Looking at his rosy cheeks and sweet smile, sitting happily on his father’s shoulder, I could never, ever have imagined that Andrew, beloved child of ours, would one day take his own life. Neither could have I believed that I would remain alive after losing a second child.
When Andrew died, I went through several bouts of not being able to eat, even drinking wasn’t easy. Before I knew it, I lost thirty-nine pounds. At the time I thought that I would never be able to eat again. Just thinking about food would make sick. But not so. Needs must, and last night I had a big cup full of ice-cream with whipped cream! Delicious and disgusting.
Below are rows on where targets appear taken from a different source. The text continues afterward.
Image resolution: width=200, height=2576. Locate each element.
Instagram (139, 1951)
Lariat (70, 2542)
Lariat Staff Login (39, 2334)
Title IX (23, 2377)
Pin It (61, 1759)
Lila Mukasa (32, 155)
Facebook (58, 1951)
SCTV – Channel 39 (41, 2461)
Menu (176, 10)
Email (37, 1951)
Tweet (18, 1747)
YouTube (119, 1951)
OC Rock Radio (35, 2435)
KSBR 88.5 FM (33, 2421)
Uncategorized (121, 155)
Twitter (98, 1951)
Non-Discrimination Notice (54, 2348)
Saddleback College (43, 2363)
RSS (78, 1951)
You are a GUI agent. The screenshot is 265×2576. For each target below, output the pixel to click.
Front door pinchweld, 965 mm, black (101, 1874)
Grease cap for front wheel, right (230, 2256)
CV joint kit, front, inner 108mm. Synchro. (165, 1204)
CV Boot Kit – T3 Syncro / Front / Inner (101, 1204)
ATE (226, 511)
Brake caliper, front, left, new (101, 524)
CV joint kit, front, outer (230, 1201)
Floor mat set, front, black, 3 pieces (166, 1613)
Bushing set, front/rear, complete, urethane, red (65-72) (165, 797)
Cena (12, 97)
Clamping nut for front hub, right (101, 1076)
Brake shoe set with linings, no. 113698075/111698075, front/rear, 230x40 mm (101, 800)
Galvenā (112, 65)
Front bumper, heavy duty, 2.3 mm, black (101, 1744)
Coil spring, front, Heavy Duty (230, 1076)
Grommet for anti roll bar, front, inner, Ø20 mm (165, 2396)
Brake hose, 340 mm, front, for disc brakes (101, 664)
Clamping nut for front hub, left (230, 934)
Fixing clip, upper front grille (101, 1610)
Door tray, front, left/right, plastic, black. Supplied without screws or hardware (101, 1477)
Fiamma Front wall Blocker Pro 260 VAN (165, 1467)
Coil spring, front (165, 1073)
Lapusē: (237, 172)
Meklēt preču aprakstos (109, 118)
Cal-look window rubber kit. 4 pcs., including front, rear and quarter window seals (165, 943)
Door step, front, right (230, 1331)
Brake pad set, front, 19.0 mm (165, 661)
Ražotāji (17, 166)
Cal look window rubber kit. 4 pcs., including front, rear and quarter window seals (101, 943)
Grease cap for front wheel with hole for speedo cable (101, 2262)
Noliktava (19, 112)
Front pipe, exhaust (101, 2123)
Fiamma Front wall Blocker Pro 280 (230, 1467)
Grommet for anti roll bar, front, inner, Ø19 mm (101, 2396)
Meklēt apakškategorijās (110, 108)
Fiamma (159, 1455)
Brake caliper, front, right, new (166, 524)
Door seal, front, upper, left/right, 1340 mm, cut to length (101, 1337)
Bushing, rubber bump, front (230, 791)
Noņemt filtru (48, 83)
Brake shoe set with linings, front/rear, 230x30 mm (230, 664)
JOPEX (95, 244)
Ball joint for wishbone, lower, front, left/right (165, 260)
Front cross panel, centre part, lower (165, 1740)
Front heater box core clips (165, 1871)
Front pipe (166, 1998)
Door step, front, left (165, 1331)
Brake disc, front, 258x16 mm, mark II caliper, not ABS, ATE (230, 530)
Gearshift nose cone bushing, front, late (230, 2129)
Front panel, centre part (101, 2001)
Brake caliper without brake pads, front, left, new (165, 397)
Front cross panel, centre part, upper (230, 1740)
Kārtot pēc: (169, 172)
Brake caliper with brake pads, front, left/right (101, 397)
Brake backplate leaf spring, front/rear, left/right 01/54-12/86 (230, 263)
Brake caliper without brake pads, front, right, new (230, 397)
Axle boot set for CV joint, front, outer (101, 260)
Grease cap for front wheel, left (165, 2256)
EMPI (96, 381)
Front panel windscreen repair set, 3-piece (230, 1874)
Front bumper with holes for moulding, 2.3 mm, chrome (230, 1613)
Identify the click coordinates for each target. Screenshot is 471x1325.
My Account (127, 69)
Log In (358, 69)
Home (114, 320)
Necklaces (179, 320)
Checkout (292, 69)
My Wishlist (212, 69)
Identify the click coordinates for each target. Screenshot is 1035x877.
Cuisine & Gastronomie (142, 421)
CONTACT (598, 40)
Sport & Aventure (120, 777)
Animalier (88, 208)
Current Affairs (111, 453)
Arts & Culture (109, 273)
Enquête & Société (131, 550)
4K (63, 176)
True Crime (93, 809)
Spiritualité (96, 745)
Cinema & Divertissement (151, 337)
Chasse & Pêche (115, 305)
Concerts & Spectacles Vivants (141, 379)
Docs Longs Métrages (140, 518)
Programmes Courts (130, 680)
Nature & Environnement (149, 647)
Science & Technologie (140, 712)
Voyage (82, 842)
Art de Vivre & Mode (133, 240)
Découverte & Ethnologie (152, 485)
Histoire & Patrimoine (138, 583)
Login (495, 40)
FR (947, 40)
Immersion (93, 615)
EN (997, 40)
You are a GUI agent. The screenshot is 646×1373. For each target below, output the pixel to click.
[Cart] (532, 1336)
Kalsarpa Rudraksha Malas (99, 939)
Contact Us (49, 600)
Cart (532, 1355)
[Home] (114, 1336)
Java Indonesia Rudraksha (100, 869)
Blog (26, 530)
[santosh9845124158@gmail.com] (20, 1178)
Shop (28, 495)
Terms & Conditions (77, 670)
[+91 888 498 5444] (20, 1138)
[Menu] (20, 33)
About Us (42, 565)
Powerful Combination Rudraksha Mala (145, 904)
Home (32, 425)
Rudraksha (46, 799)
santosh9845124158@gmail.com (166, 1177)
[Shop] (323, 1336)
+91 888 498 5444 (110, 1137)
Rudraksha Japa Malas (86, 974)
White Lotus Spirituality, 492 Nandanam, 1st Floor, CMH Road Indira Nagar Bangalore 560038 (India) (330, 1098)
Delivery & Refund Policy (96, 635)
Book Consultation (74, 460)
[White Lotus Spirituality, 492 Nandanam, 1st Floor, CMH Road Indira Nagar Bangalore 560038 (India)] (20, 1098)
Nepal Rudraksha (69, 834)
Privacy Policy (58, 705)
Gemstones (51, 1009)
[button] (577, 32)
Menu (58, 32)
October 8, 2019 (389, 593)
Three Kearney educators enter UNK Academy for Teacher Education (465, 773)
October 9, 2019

That’s the thing with me, when I am hurt my reactions are all the way one way, or all the way the other way, ie:
I either starve, or stuff myself, I love big and I suffer big.
Had I not had Andrew, had I not loved him and had he not loved me back; I would not feel his loss with every fiber of my being.
Yet, I would not trade the nine months that I carried him in my womb. I loved him and he gave me joy from the moment he started growing inside me. Every day of the twenty years and five months that he was with us since taking his first breath, were precious. His smile, his laughter, his wicked sense of humor, his amazing mimicking ability, his generous, compassionate, loving heart; the sense of the ridiculous we shared and much, much more, are worth every agonizing moment without him now.
“I am not afraid of death,” I told my husband the other day. “We have friends in both places,” I said, thinking of Alexander and Andrew there, and our other two children here.
How blessed indeed we are.
PS. The sun is shining. Here and there the snow has started falling off the trees. Little by little the bent over branches are picking themselves up. Their give is what it took them to survive the heavy load.